Top of Source material
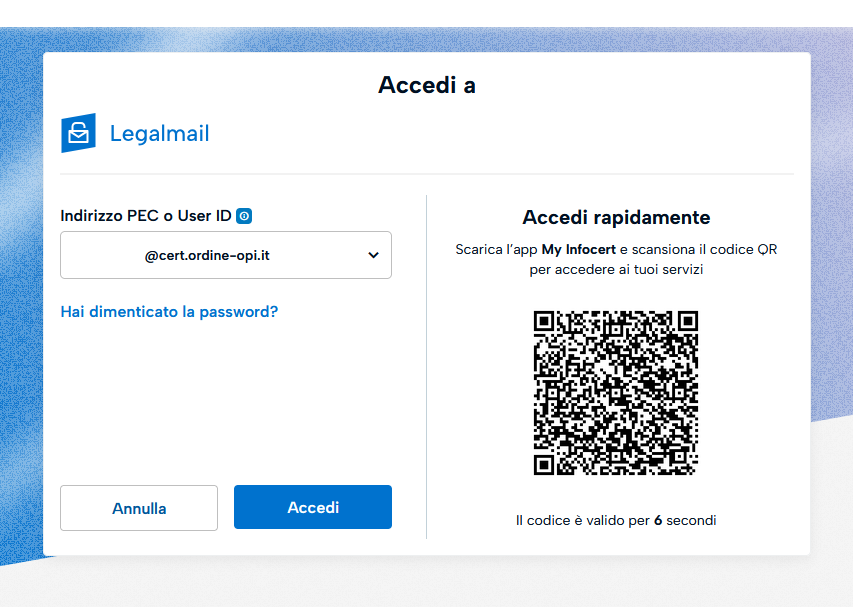Image resolution: width=853 pixels, height=607 pixels.
Task: Click the Accedi rapidamente heading
Action: 616,218
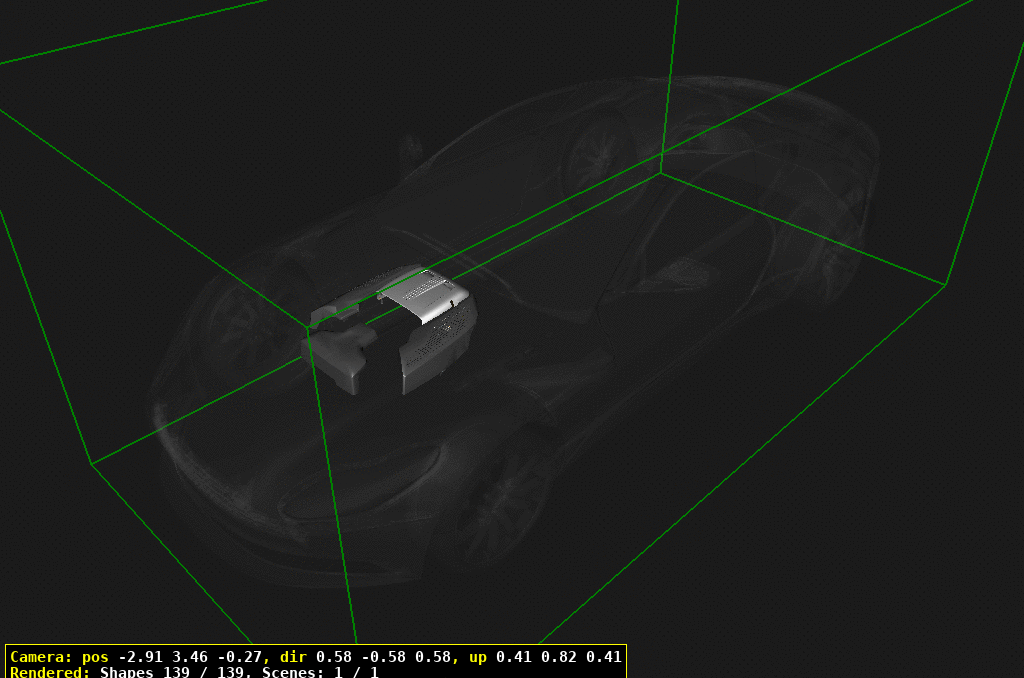Click the side mirror on the car
Viewport: 1024px width, 678px height.
click(x=411, y=150)
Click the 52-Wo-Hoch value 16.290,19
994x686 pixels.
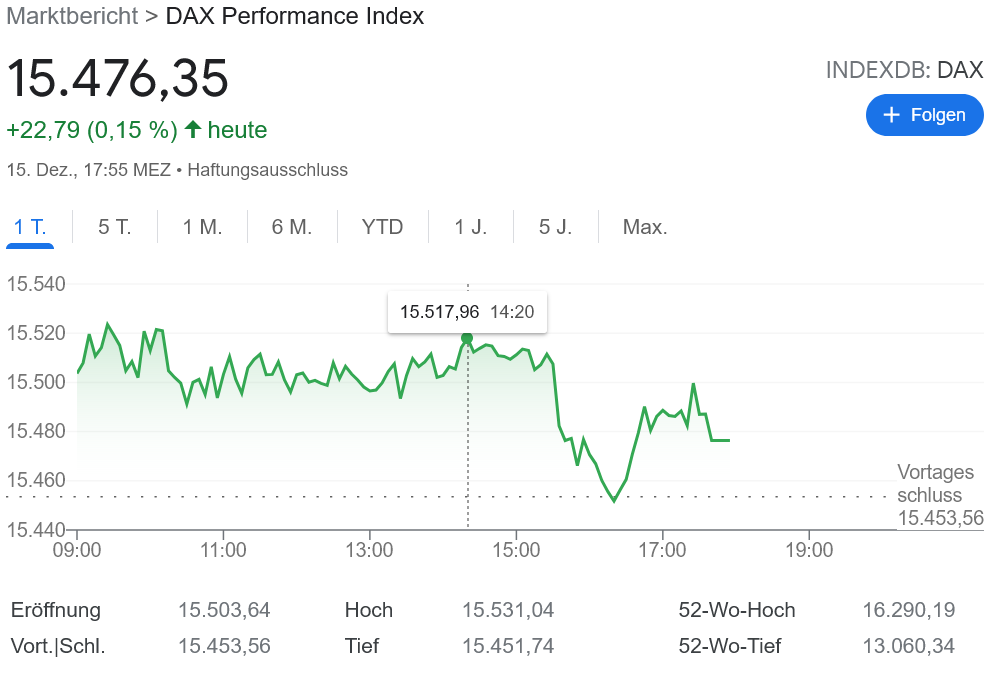point(908,610)
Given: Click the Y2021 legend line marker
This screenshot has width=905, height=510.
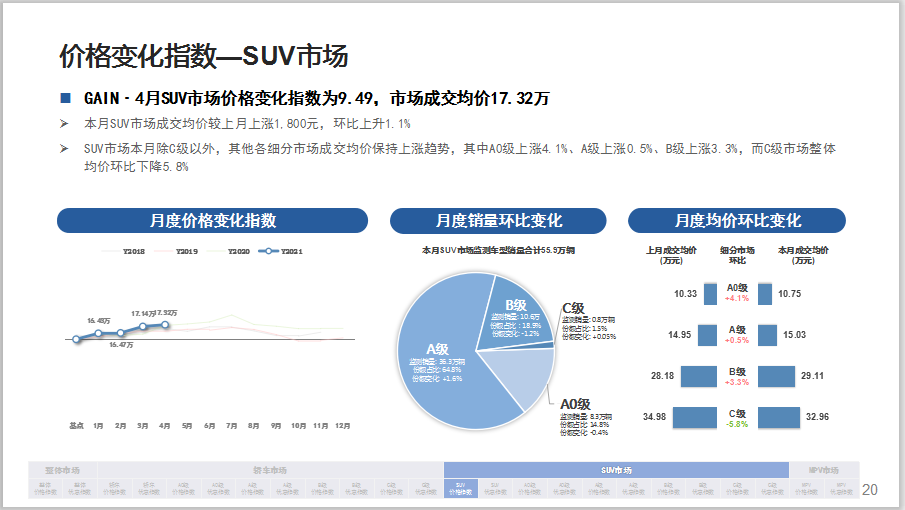Looking at the screenshot, I should click(x=267, y=252).
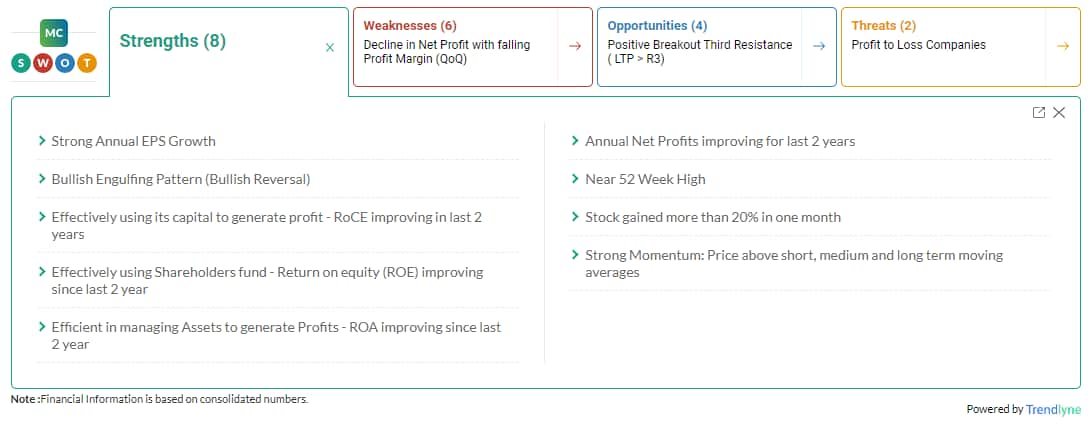This screenshot has width=1091, height=424.
Task: Expand Opportunities with blue arrow
Action: point(819,46)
Bottom of Source material
--- How to complete this task ---
Write out a verbatim copy of the lines from the line that contains "Click the 52-Wo-Hoch value 16.290,19" through the end of the entries above; pictures are not copied.

--- Response to the exercise ---
Click the 52-Wo-Hoch value 16.290,19
994x686 pixels.
point(908,610)
Given: Click the Y2021 legend line marker
This screenshot has width=905, height=510.
Looking at the screenshot, I should click(x=267, y=252).
This screenshot has width=1091, height=424.
Task: Expand Opportunities with blue arrow
Action: point(819,46)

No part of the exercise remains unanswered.